TASK DIRECTIONS. Return the part of the SEO forum thread from "Making myself a" up to and including "ninja link building.", copied word for word.

I have been using social bookmarking sites and articles to get traffic. I read some posts in this forum that posting comments on blogs is a good method to get traffic too.
So, I am looking for a list of blogs to submit comments.
Does anyone know any site that contains a this blog list?
Making myself a facebook page to promote my website might indirectly improve my SERP positions because some people might read it, like it, go to my site and decide to link to it and Google are fine with that because I would have earned those backlinks for having a genuinely useful resource. That’s completely different from ninja link building.
I’m glad I don’t have Matt CUtt’s job, trying to tell a natural ranking profile from a manipulated one can’t be easy.
You’re just repeating your original rebuttals so there’s no way to reply to that without repeating myself which I can’t be bothered to do and in any case I can tell when I’m not going to change someone’s mind so you do your thing, I’ll do mine. Put in your H1s and a nice Title and all your other on-page signals and believe that you’re doing SEO.

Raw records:
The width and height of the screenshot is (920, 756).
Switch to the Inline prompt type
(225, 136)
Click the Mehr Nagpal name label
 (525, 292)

TASK OUTPUT.
Making myself a facebook page to promote my website might indirectly improve my SERP positions because some people might read it, like it, go to my site and decide to link to it and Google are fine with that because I would have earned those backlinks for having a genuinely useful resource. That’s completely different from ninja link building.